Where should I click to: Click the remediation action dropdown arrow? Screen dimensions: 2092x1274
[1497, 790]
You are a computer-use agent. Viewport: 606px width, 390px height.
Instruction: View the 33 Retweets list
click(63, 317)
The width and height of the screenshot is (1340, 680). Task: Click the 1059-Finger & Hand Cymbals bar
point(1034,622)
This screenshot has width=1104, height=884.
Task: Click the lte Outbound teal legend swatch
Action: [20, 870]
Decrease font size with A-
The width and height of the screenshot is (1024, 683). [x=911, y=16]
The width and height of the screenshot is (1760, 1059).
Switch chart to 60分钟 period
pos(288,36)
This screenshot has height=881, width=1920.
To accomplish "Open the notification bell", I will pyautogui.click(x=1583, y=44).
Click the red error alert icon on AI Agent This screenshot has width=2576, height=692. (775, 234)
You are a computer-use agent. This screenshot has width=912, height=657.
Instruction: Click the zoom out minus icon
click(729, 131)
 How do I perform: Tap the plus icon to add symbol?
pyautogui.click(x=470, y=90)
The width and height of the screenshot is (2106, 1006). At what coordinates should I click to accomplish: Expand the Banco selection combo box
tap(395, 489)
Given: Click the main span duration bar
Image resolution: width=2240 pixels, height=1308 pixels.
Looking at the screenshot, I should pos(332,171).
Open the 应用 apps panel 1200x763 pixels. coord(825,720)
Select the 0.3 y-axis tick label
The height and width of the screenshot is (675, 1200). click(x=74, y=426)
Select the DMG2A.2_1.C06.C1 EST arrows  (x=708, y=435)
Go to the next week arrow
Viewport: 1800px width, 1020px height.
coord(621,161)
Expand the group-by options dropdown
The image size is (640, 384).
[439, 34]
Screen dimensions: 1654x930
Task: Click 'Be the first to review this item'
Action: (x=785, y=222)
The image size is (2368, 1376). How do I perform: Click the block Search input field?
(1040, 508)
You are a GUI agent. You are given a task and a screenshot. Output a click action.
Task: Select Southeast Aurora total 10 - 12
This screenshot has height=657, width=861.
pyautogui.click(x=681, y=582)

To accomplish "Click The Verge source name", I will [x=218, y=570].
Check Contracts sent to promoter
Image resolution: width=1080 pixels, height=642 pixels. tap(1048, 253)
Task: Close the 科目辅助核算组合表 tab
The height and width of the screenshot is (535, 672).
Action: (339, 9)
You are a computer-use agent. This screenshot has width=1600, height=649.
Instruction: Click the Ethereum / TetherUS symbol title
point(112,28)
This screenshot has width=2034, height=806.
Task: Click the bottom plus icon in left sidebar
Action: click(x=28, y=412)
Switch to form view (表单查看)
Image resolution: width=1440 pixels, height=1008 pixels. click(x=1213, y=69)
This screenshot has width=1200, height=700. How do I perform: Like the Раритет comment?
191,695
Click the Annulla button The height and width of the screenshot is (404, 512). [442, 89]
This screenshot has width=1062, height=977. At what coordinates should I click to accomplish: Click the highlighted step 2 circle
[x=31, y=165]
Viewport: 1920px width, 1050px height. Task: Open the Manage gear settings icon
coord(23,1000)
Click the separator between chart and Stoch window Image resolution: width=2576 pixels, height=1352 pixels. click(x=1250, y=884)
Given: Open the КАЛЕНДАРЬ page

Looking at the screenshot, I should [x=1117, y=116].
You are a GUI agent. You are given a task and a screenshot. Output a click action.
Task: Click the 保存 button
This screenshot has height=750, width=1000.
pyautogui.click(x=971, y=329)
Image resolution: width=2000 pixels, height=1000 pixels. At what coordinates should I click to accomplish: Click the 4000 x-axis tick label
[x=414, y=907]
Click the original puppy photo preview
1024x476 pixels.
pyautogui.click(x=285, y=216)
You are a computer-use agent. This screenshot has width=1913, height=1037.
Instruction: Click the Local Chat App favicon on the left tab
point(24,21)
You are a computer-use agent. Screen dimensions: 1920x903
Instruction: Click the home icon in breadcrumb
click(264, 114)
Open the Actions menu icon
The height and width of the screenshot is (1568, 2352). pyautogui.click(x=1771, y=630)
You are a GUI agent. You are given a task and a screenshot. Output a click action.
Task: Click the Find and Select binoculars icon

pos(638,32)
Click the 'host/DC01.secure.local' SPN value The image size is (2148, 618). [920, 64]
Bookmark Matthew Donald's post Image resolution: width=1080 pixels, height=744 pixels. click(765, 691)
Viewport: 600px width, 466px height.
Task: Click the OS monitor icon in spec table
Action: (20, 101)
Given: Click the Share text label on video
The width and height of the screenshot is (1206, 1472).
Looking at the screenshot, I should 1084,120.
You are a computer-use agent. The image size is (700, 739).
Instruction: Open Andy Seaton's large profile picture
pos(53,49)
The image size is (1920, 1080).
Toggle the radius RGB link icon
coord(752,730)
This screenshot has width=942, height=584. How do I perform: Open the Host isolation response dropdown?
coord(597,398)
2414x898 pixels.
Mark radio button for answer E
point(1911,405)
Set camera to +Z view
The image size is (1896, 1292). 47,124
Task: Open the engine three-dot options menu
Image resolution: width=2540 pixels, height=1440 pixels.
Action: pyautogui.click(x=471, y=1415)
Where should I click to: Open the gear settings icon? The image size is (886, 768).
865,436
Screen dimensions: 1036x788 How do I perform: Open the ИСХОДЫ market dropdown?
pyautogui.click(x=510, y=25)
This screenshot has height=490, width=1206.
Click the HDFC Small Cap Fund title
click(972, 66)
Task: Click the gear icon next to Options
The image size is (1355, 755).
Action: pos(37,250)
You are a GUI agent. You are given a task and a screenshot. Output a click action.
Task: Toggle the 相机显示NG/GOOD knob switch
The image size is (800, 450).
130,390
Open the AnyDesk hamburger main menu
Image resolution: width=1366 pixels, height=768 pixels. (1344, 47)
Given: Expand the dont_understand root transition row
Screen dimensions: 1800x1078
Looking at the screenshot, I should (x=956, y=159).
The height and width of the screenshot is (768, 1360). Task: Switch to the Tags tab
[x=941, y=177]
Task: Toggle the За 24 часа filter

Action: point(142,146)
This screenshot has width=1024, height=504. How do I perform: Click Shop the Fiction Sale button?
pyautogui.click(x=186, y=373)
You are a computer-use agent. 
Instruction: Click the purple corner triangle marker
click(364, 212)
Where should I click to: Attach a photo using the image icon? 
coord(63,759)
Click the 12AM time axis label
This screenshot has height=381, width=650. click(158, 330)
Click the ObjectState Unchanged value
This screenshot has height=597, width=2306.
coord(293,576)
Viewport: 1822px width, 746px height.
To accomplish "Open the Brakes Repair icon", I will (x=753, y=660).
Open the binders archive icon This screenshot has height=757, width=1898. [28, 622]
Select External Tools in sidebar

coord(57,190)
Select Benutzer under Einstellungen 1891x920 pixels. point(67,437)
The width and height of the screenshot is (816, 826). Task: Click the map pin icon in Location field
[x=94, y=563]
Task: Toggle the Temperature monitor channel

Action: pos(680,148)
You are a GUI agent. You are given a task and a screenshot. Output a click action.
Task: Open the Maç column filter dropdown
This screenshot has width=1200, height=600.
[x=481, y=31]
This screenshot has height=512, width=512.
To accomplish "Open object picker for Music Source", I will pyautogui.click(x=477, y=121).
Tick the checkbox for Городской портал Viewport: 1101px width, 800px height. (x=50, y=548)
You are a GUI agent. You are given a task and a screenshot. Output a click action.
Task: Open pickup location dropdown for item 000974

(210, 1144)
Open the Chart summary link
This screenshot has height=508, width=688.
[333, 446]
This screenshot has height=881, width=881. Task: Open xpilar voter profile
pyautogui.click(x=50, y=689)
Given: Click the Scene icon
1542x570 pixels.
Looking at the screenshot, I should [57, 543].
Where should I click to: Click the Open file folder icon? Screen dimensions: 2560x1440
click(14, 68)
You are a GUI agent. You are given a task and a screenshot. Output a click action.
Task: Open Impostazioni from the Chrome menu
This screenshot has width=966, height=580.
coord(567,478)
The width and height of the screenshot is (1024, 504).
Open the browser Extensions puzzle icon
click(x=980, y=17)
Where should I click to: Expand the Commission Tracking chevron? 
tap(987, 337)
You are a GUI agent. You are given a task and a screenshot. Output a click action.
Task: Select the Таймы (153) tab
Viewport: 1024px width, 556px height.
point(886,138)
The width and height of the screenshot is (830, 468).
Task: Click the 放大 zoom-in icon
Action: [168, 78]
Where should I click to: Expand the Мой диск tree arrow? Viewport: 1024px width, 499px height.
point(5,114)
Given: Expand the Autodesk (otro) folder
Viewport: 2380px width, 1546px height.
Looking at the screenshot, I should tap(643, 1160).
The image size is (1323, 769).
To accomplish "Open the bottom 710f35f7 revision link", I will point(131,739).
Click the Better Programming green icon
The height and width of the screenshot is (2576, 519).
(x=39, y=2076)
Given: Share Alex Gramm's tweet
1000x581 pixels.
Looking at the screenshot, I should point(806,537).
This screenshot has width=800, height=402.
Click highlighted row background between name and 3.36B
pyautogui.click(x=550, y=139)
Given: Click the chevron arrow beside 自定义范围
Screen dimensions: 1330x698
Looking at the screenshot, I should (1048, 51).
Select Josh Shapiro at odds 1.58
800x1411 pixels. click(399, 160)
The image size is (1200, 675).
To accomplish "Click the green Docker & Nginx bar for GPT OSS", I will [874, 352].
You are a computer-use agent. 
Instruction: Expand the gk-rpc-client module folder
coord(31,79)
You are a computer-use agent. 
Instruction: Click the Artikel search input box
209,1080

☆ ☆ ☆ ☆ ☆ ☆ ☆

Copy out the lines above exactly as they appear, everything from the line containing "Given: Click the Share text label on video" down to the line containing "coord(752,730)", with both of those lines included.

:: WRITTEN ANSWER ::
Given: Click the Share text label on video
The width and height of the screenshot is (1206, 1472).
Looking at the screenshot, I should 1084,120.
You are a computer-use agent. The image size is (700, 739).
Instruction: Open Andy Seaton's large profile picture
pos(53,49)
The image size is (1920, 1080).
Toggle the radius RGB link icon
coord(752,730)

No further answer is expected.